Background and objectives: There is an unmet need for new combination treatments, especially for aggressive, visceral, and high tumor burden metastatic breast cancer. Gemcitabine (GEM) has shown synergy with vinorelbine (VRL) in preclinical models, and has a toxicity profile that is different from VRL, another recently approved cytotoxic drug that seems to be effective in the treatment of breast cancer.
Methods: We studied the efficacy and side effects of the GEM-VRL combination as first-line chemotherapy in patients in an open-label, single arm, phase II study in patients with locally advanced or metastatic breast cancer who had been previously treated with an anthracycline-based regimen in the adjuvant/neoadjuvant setting.
Results: Of the 74 patients enrolled, 72 patients were evaluable for the primary treatment outcome (tumor response rates).
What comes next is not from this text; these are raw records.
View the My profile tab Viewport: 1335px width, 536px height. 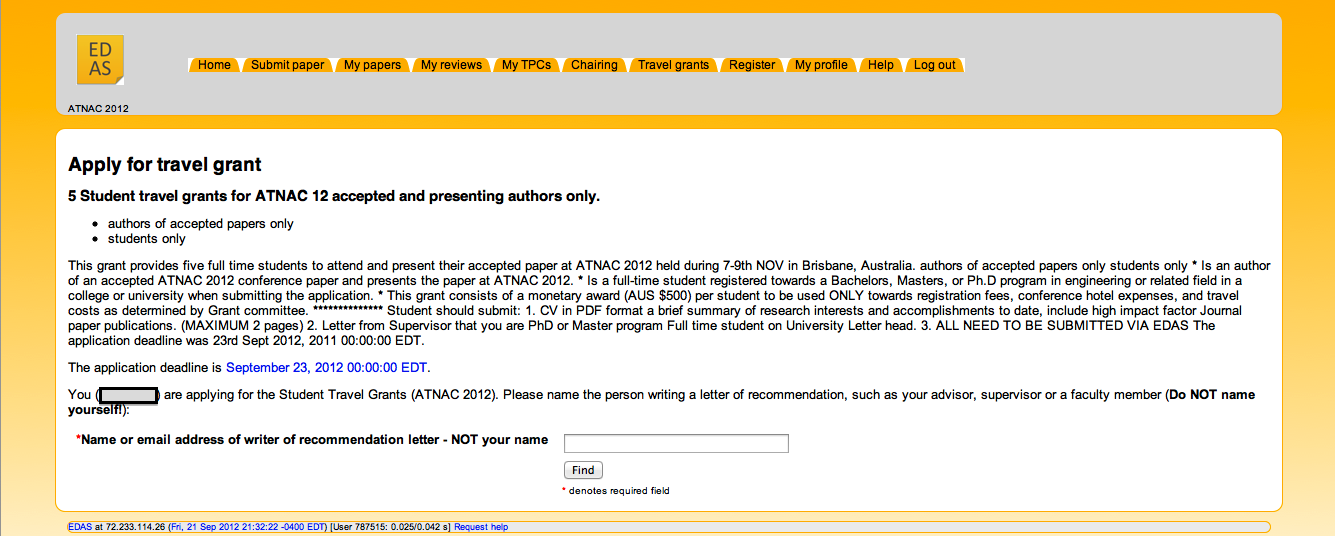(x=821, y=65)
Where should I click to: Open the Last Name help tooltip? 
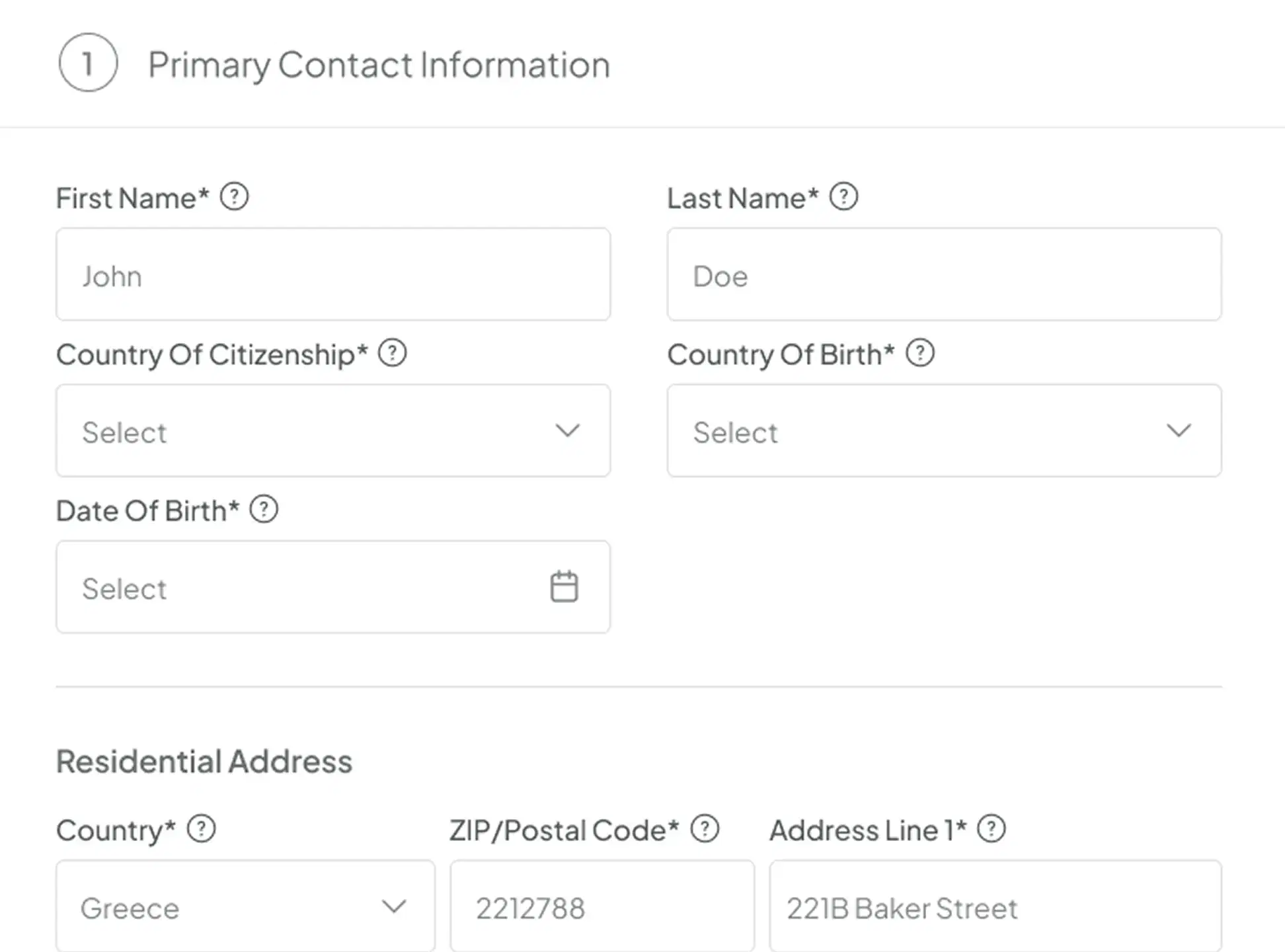844,196
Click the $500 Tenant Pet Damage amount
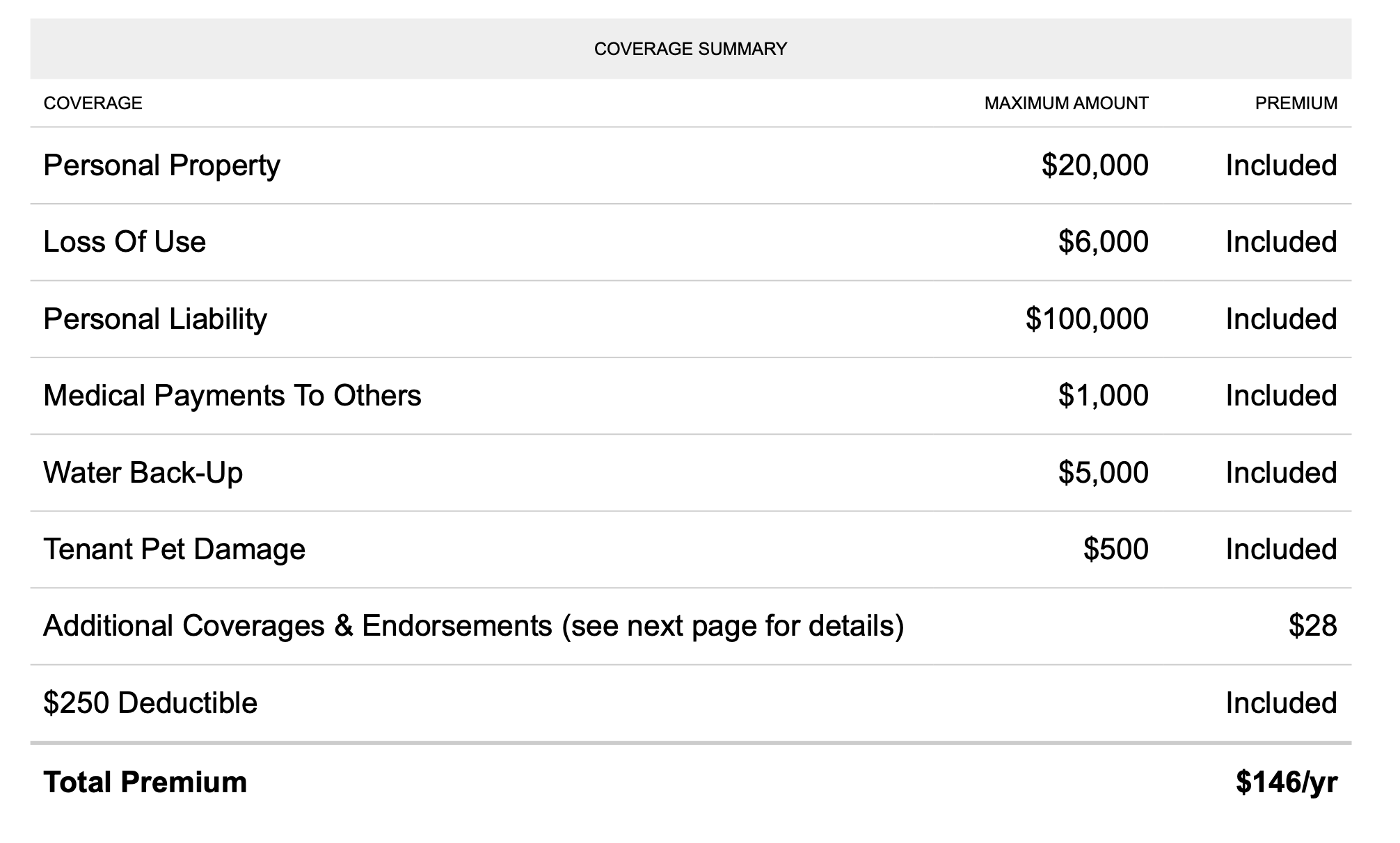Screen dimensions: 1400x843 point(1115,549)
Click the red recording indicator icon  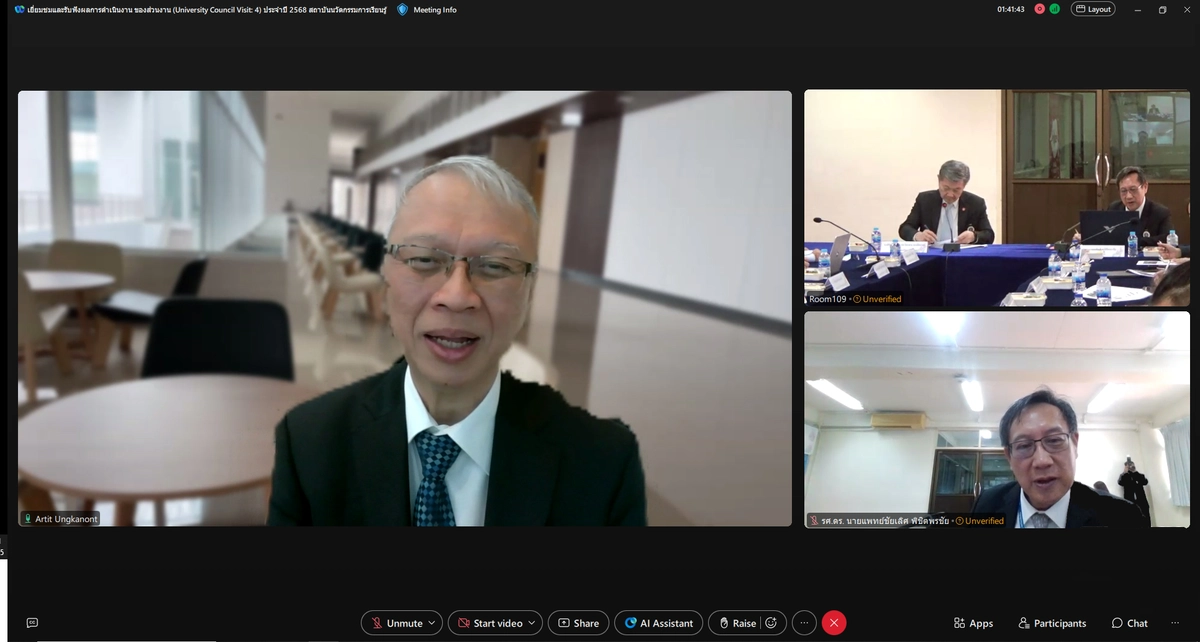point(1040,9)
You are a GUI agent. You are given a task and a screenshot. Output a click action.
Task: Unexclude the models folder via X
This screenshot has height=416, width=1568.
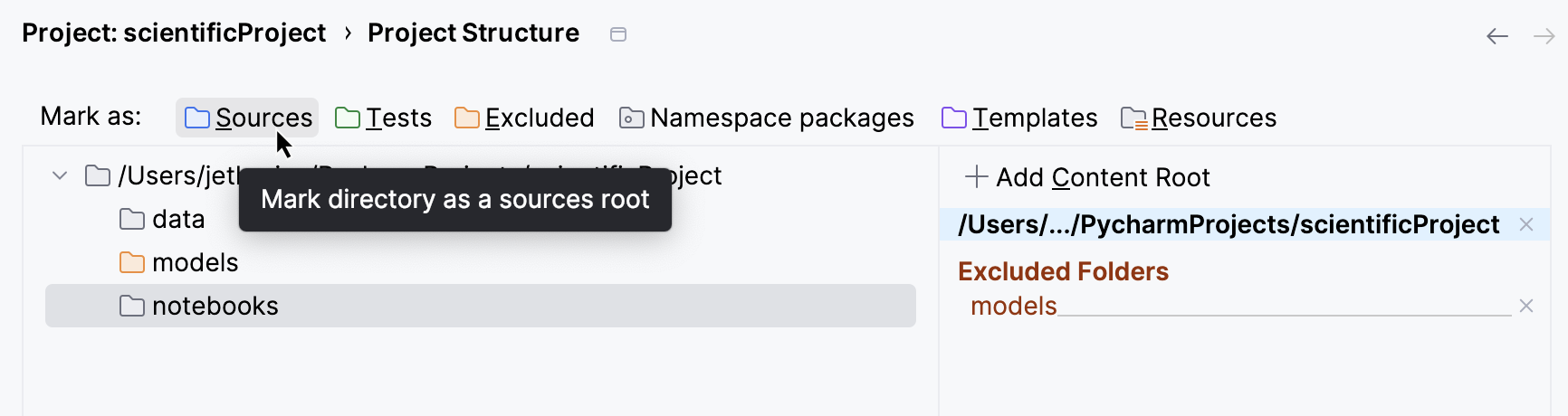[x=1526, y=306]
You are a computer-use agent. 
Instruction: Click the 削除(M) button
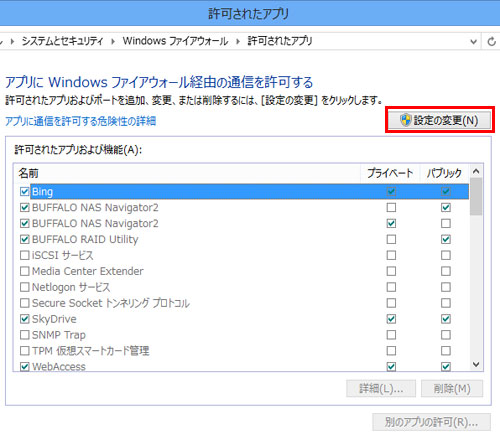[452, 388]
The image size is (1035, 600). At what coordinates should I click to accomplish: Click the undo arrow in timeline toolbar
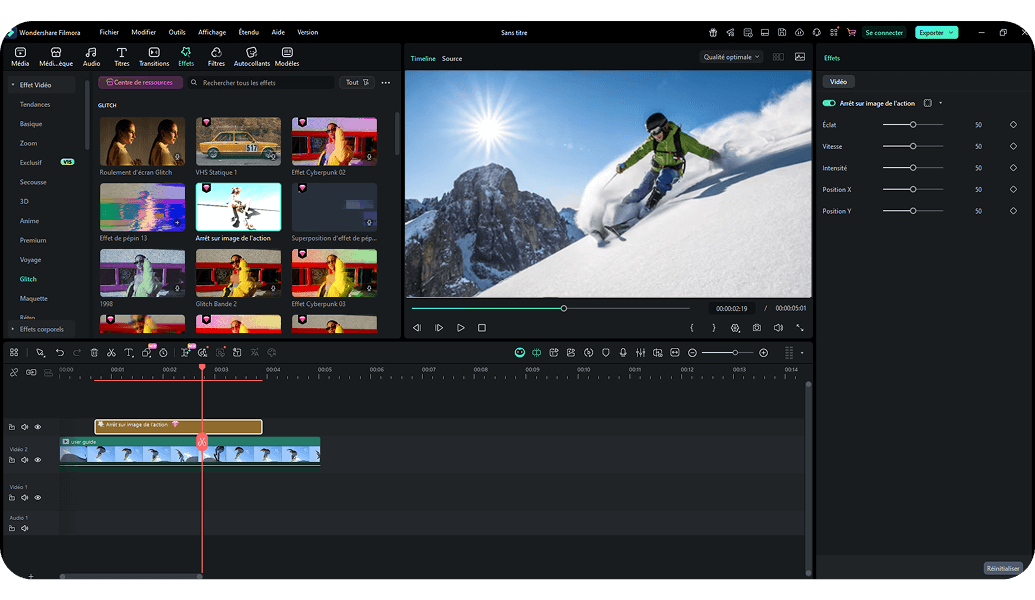(59, 353)
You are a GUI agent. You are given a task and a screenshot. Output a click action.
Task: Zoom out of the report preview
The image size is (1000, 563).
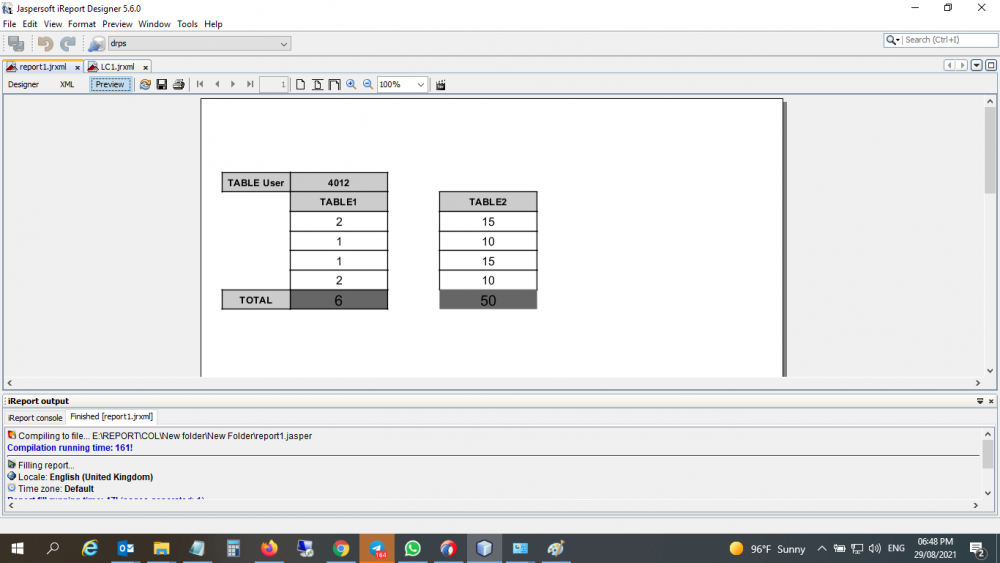coord(367,85)

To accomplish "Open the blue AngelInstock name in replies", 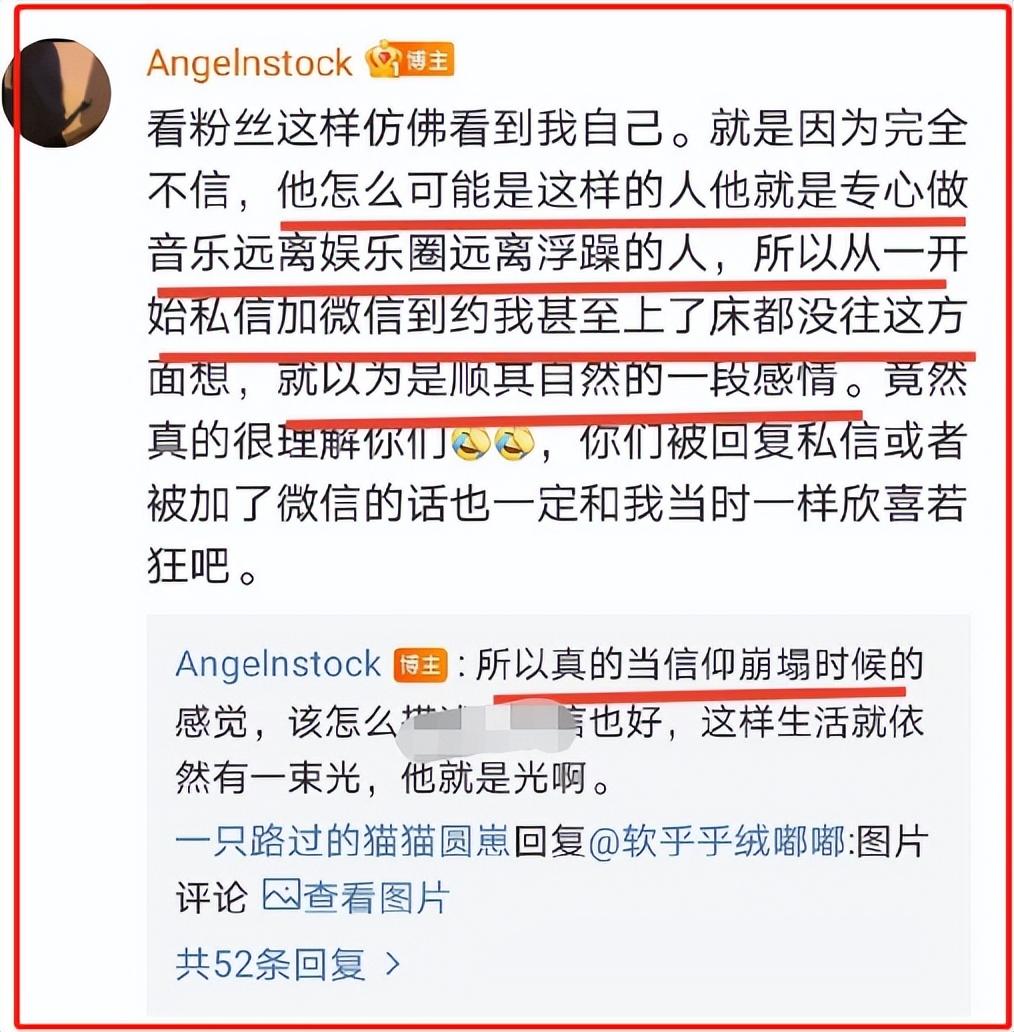I will [x=278, y=663].
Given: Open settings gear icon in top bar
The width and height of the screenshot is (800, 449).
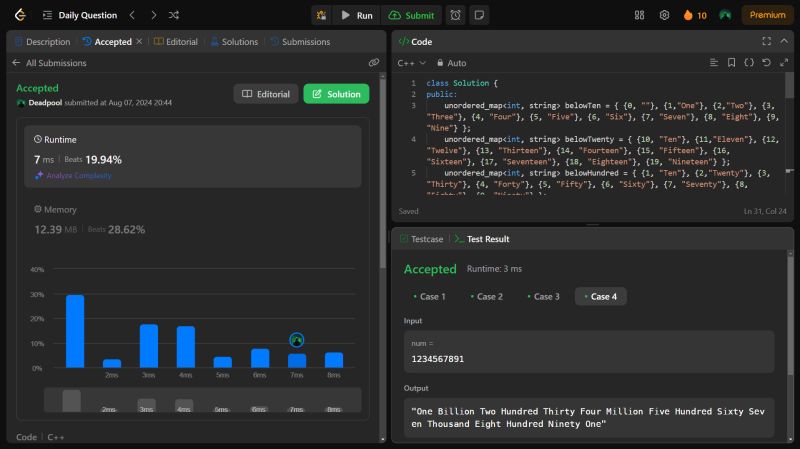Looking at the screenshot, I should point(664,15).
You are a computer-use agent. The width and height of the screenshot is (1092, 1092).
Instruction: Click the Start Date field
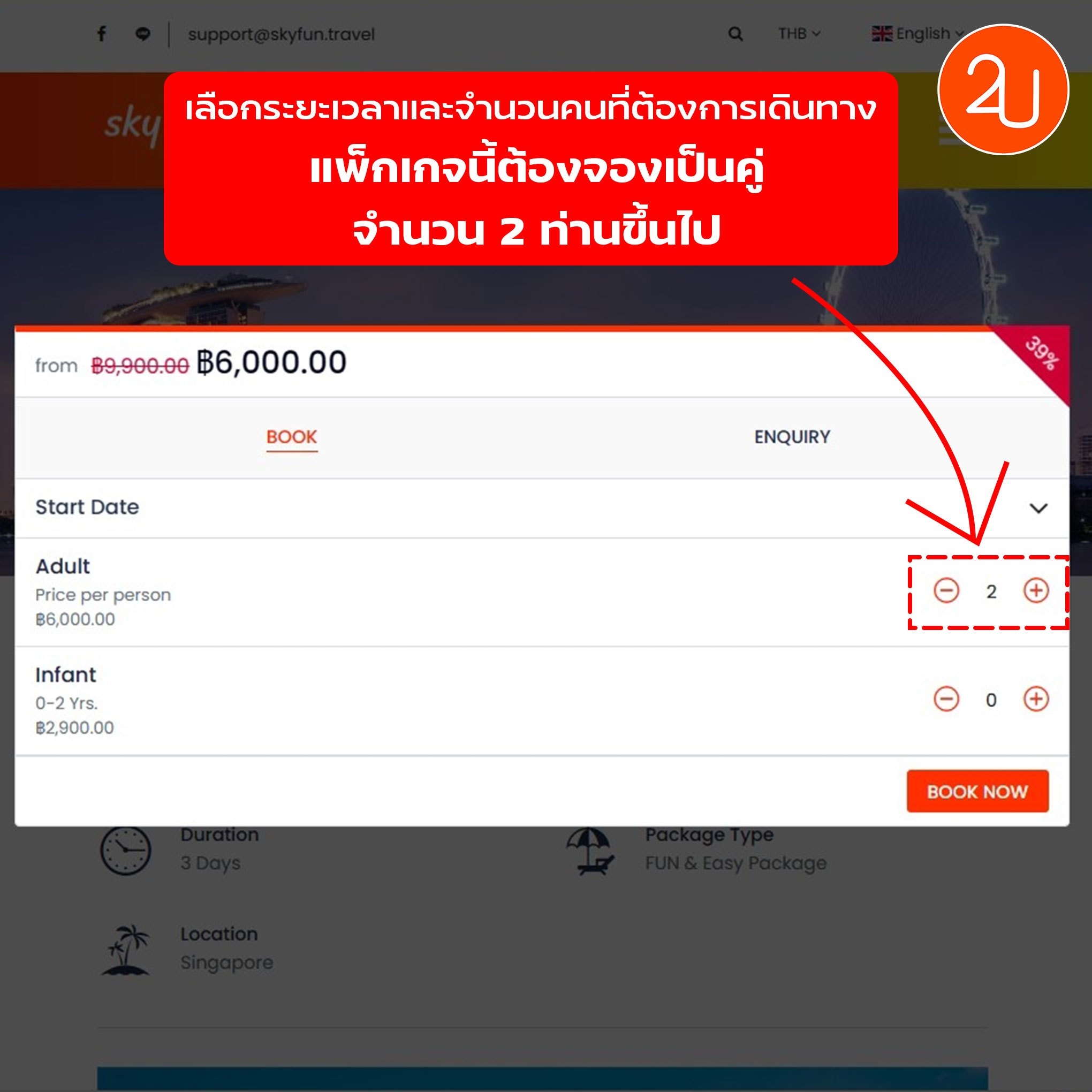pyautogui.click(x=542, y=508)
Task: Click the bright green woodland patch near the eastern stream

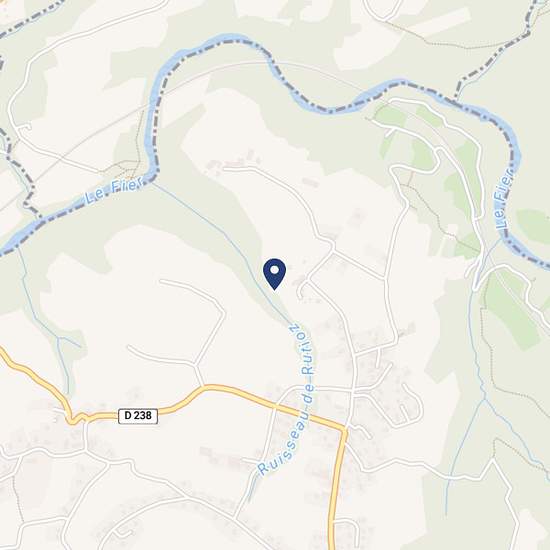Action: [x=511, y=309]
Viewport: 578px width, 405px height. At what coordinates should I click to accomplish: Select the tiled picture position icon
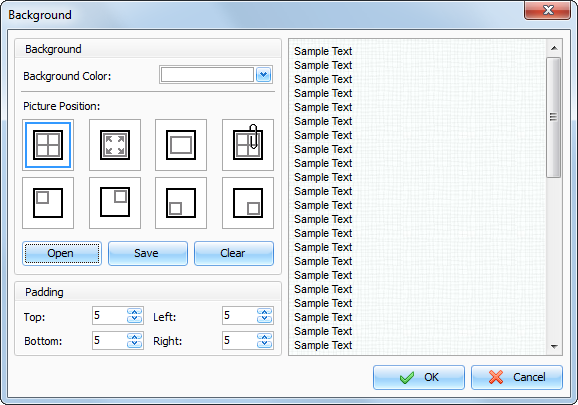[48, 145]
Four patients (6%) had a complete response and 26 patients (36%) had a partial response. Nineteen patients (26%) had stable disease. The median time to disease progression was 37 weeks (range, 1-60 weeks). Median duration of response was 43 weeks (range, 8.6 to 55 weeks) and one-year survival was 77% (95% confidence interval, 64% to 86%). Grade 3-4 neutropenia without fever was reported in 10% of patients, thrombocytopenia in 1%, and febrile neutropenia in 11%. The most common clinical grade 3-4 toxicities were nausea (24%) and diarrhea and stomatitis (11% each). Hospitalizations for adverse events mainly due to anemia, febrile neutropenia, septic shock and hepatic failure occurred in 7%.
Conclusion: With an overall response rate of 42%, the GEM-VRL combination had promising efficacy and good tolerability in metastatic breast cancer patients.